I spin on my heel and walk into the kitchen without another word, determined to take some of my anger out on the pound of dough waiting to be kneaded into homemade bread for my family's weekly visit tomorrow night.

Ever since learning about the baby, they've been insistent on helping get ready. They've been here painting the nursery, building furniture, decorating, and stocking up on supplies for the past few Saturday nights. I think they've got me beat to the nesting phase.

Connor follows me into the kitchen. "Jade be rational here, you love that I have hobbies."

I just glare at him, not trusting myself to speak at this point.

Finally, Connor sighs, defeated. "Fine. Fine I won't go. Are you happy now? I'll give-up the trip I've been looking forward to all week so that we can- what? Sit around and watch Netflix?"

I keep my voice dangerously steady as I respond. "So we can spend time together Connor. I don't care what we do.

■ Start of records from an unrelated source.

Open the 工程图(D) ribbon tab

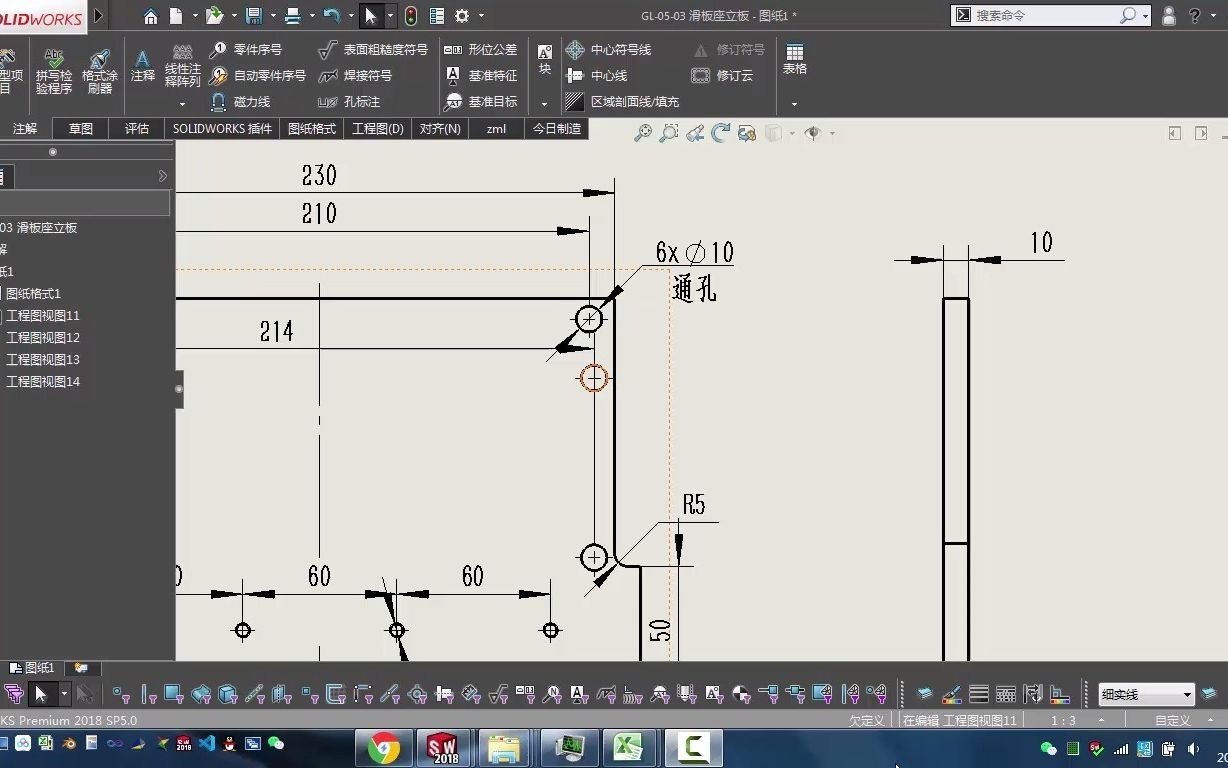click(x=377, y=128)
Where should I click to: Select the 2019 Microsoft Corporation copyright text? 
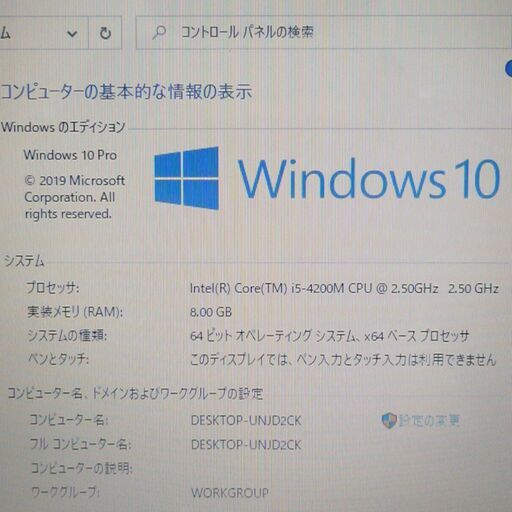75,197
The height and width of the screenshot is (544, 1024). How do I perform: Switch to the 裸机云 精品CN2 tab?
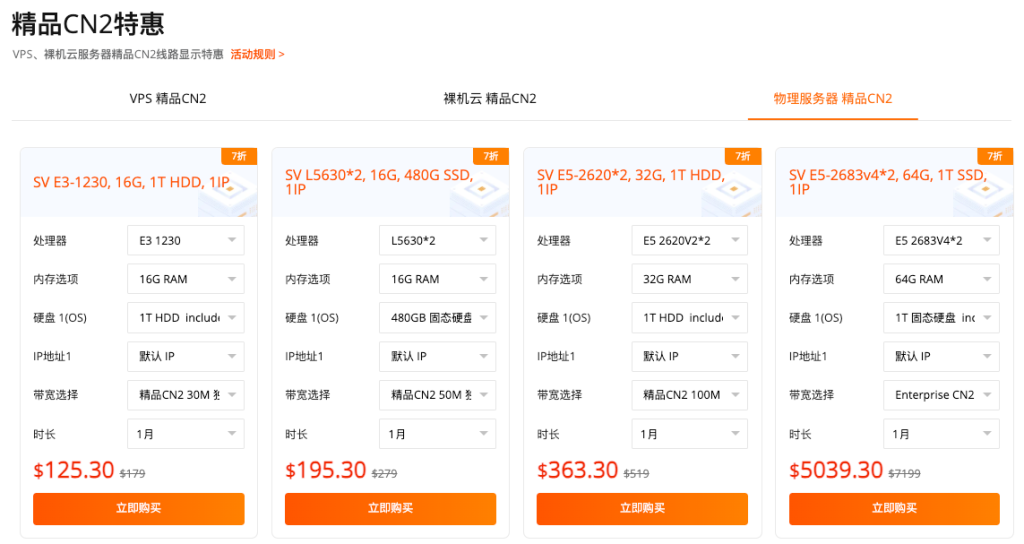tap(490, 99)
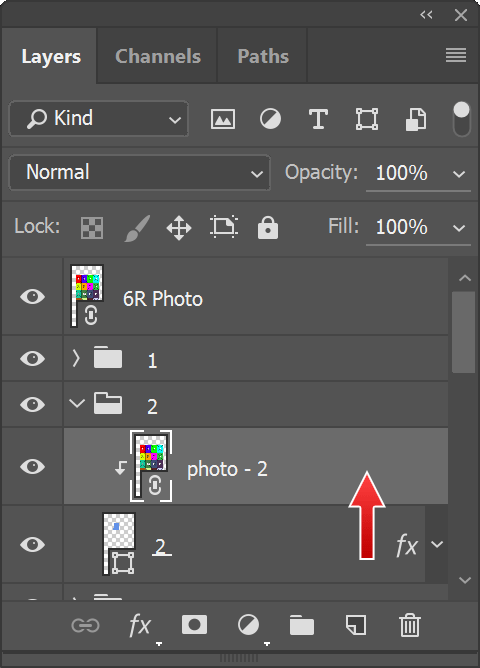Filter for smart objects icon
This screenshot has height=668, width=480.
(x=416, y=119)
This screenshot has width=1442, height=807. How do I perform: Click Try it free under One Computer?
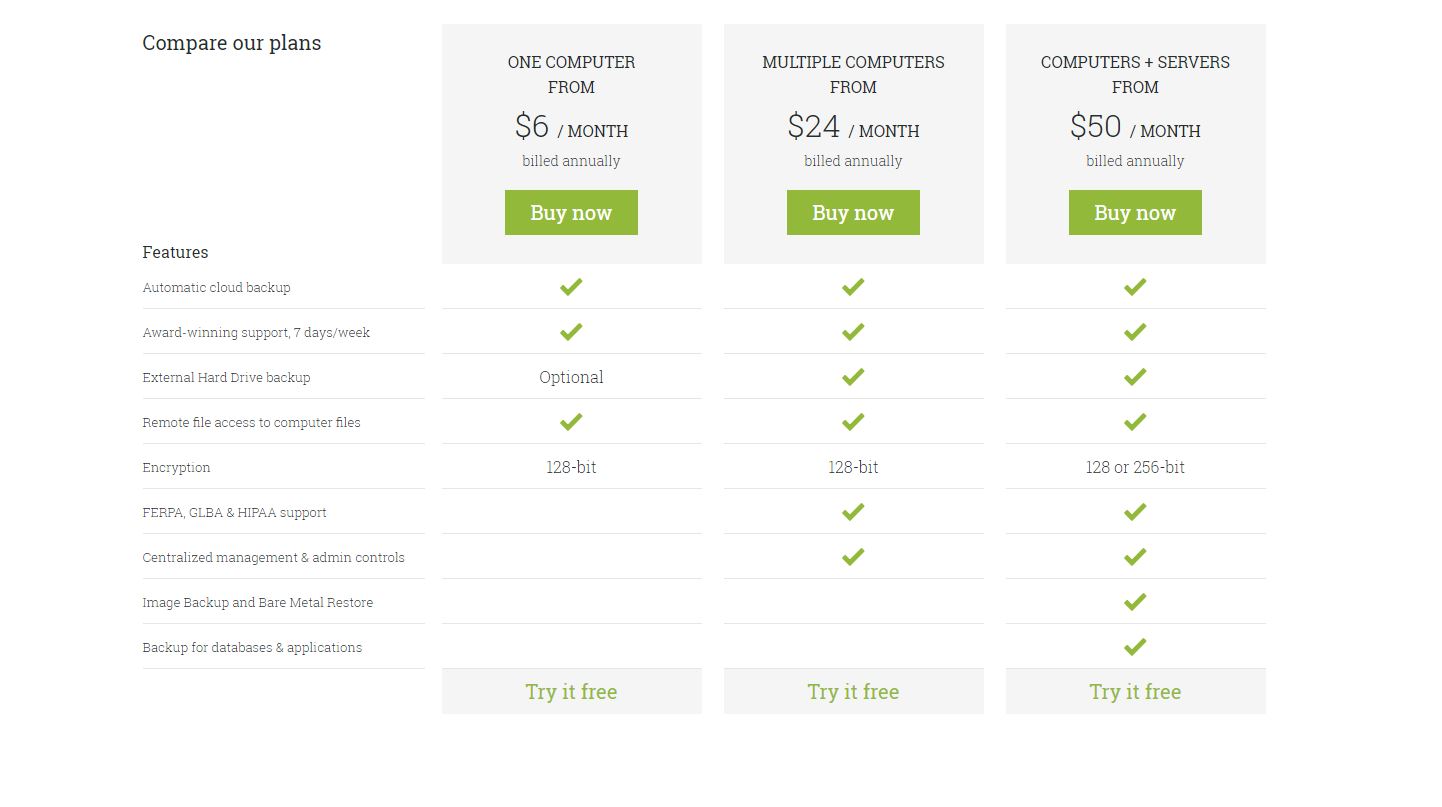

I don't care if we watch Netflix, go out to eat, take a hike, go for a drive. The point is I want to spend time with my husband. I hardly think thats too much for a wife to ask."

Connor drops his annoyance and looks a little more sheepish. "It's not too much to ask Jade it's jus the timing. It's not good."

"Well maybe you should have thought about that all week when you could have been home spending quality time with me, rather than Anna."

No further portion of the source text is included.